Не выдержав, постучал в кабину, где, помимо водителя, ехал какой-то мужик.
— Пустите, — говорю, — хоть немножко погреться, а то труп привезете.
Пассажир меня пожалел и поменялся со мной местами. Это не было радикальным решением вопроса, так как кабины грузовых автомобилей того времени не отапливались, боковые стекла в дверях были плохо пригнаны, и мало того что нещадно дребезжали, но и не спасали от стужи. Но все же это был не кузов, и остаток пути я провел по тем временам чрезвычайно комфортно. Въехали мы в город ночью…
А город оказался замечательный, настоящий древний русский город — с прелестными усадьбами, великолепными старинными церквями (правда, в одной из этих церквей находилась в те времена пересыльная тюрьма) и монастырями. На правом берегу речушки Тверца, притока Волги, расположился мужской монастырь XI века.
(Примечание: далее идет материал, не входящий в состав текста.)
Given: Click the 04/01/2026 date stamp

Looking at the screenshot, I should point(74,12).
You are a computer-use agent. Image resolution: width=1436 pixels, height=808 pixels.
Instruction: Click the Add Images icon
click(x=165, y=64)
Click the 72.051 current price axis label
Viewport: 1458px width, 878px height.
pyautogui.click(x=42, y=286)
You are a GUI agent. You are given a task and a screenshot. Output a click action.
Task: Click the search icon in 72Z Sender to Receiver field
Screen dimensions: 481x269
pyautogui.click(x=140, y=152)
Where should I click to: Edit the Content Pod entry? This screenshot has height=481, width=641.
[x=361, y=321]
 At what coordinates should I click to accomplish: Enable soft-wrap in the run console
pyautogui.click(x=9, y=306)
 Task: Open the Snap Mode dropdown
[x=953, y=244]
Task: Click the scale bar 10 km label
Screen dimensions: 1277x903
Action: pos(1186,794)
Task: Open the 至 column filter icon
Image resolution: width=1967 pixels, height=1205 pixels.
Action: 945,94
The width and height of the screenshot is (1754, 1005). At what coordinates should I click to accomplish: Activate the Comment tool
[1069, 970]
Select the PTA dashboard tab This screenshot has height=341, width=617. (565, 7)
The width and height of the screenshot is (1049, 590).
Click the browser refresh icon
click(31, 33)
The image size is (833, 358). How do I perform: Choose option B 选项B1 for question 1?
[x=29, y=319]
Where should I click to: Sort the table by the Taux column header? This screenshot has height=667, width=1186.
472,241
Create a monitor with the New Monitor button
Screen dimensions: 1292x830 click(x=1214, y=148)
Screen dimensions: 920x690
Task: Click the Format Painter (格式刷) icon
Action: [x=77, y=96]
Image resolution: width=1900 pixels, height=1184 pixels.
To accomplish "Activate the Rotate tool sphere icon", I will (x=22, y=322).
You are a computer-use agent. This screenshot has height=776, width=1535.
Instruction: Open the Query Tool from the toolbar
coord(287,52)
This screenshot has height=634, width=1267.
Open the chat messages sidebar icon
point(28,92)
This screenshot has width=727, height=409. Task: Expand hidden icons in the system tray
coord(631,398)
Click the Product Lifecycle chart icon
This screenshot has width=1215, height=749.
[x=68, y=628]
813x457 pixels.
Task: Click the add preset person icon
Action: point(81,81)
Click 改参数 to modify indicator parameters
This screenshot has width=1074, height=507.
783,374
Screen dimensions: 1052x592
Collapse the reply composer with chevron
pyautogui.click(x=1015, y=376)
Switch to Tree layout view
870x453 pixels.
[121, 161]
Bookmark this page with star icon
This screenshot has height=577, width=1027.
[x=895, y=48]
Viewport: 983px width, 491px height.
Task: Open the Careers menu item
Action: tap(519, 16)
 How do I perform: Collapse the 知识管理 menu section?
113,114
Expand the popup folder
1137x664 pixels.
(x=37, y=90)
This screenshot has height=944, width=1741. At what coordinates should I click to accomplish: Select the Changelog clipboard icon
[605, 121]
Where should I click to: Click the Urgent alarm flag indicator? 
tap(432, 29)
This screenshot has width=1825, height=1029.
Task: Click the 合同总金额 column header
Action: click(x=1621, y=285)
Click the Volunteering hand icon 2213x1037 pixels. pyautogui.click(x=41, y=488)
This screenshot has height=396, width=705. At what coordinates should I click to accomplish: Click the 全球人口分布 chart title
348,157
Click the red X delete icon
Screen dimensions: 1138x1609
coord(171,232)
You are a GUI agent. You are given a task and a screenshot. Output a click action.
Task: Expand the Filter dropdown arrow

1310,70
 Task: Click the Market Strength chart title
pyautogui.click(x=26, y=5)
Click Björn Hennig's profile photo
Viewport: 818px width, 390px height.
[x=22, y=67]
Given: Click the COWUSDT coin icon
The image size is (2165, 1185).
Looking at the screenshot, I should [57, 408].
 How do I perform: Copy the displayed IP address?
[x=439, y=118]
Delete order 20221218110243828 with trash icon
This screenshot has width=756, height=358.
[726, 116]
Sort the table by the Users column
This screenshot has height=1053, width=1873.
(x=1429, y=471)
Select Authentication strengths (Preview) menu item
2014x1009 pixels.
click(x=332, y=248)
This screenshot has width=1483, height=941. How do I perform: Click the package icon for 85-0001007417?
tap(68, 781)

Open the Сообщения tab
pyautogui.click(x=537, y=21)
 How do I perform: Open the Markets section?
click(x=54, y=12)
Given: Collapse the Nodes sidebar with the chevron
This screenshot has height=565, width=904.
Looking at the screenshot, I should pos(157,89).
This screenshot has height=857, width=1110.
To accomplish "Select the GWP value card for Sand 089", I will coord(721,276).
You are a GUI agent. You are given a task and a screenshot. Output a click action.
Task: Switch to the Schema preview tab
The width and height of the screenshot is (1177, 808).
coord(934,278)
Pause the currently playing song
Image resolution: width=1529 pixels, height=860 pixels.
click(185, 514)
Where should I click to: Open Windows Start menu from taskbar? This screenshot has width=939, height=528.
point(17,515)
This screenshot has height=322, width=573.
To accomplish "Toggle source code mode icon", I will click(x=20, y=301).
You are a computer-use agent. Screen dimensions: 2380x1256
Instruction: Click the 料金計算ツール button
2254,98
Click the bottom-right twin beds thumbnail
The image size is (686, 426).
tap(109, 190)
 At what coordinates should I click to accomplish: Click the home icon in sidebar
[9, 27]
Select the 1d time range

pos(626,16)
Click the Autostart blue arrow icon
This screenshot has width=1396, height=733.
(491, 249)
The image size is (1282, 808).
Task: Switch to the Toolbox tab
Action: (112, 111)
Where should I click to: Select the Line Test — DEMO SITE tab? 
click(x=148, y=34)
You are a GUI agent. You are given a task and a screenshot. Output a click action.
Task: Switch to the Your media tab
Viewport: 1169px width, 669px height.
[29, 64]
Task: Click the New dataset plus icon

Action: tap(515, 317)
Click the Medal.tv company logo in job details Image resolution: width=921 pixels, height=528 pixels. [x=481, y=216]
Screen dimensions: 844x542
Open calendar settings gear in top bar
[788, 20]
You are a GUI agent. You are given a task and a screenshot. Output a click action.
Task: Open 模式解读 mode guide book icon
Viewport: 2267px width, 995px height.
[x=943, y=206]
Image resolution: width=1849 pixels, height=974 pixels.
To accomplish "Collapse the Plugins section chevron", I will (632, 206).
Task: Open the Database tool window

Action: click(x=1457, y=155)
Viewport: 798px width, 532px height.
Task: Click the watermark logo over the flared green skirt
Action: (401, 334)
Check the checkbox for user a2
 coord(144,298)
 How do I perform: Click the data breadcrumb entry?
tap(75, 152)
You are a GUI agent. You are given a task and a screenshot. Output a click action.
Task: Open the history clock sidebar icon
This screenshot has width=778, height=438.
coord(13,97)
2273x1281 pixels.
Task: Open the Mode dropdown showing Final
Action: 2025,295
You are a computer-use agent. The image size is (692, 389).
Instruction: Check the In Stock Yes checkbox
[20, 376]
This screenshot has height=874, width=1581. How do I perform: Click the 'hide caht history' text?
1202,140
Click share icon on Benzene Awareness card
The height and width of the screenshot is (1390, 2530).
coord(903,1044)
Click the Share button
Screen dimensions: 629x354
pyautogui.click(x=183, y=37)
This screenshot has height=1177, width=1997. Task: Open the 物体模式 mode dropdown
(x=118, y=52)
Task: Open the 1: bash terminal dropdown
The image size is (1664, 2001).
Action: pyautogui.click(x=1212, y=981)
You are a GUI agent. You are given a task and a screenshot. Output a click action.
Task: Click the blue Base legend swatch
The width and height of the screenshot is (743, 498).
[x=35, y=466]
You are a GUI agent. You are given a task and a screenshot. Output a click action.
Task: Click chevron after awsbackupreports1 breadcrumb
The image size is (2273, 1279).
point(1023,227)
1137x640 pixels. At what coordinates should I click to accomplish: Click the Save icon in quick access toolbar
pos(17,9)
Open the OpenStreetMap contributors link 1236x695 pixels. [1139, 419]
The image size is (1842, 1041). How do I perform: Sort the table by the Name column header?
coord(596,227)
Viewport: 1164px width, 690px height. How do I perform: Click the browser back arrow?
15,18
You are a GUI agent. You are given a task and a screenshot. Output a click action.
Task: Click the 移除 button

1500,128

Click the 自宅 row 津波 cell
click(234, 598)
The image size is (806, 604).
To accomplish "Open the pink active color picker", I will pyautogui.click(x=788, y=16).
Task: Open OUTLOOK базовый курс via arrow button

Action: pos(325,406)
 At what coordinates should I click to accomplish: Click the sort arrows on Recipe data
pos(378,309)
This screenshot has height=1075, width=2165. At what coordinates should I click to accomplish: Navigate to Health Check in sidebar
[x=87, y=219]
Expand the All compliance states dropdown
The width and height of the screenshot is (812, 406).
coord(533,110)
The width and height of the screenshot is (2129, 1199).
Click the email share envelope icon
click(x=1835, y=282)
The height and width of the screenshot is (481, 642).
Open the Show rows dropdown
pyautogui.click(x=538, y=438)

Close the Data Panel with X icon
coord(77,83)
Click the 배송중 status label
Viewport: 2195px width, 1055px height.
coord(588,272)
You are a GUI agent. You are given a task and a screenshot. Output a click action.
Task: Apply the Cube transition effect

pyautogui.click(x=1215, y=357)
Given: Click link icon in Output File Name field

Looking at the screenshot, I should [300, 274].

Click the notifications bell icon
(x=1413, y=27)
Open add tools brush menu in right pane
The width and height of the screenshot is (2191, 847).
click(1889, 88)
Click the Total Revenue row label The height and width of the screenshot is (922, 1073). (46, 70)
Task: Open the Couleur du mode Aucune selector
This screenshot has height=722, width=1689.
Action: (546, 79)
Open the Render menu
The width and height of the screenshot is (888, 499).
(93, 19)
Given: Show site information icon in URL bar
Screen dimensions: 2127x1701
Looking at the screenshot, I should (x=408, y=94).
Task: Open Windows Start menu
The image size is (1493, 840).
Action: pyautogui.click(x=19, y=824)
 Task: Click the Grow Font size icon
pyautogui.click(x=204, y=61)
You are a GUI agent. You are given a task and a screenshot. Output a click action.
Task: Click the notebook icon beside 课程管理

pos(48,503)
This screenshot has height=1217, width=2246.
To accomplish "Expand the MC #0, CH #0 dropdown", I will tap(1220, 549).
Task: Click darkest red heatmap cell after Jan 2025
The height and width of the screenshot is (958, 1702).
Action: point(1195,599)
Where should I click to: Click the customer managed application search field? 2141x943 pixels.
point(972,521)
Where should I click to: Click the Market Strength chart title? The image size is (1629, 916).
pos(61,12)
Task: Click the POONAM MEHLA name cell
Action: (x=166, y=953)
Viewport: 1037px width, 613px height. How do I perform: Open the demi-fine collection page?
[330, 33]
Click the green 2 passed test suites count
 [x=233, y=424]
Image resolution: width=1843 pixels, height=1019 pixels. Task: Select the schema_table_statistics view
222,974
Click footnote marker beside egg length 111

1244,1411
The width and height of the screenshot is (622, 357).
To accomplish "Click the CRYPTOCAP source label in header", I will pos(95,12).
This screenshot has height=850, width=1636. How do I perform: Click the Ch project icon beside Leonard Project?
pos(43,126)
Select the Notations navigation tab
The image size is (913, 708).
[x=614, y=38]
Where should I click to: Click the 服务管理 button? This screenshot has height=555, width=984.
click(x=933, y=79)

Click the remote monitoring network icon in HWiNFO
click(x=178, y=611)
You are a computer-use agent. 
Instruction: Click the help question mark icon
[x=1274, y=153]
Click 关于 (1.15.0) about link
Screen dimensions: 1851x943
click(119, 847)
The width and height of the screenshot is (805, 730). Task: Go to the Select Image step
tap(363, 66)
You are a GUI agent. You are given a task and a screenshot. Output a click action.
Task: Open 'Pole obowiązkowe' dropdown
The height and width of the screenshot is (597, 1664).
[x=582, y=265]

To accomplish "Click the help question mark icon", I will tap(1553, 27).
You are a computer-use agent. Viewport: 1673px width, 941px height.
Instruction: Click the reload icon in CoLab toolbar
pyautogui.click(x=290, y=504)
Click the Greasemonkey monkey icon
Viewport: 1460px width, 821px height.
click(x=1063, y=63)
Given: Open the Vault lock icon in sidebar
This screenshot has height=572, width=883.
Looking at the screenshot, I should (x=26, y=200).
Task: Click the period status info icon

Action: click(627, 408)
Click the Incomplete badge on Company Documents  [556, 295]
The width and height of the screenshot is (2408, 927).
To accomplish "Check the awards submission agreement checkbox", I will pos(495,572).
На другом берегу, чуть выше по течению, несколькими веками позже был основан монастырь женский, и, конечно же, предание гласило, что между ними был прорыт подземный ход — в воображении местных старожилов никак не хуже подземной железной дороги под Ла-Маншем. В великолепных монастырских постройках в мое время размещались мужской и женский исправительные лагеря, причем женский — особого режима.
15
Внутренние займы (денежные, хлебные, сахарные) у населения были обычной практикой при советской власти. Подписка на них была практически принудительной, средства направлялись на нужды народного хозяйства.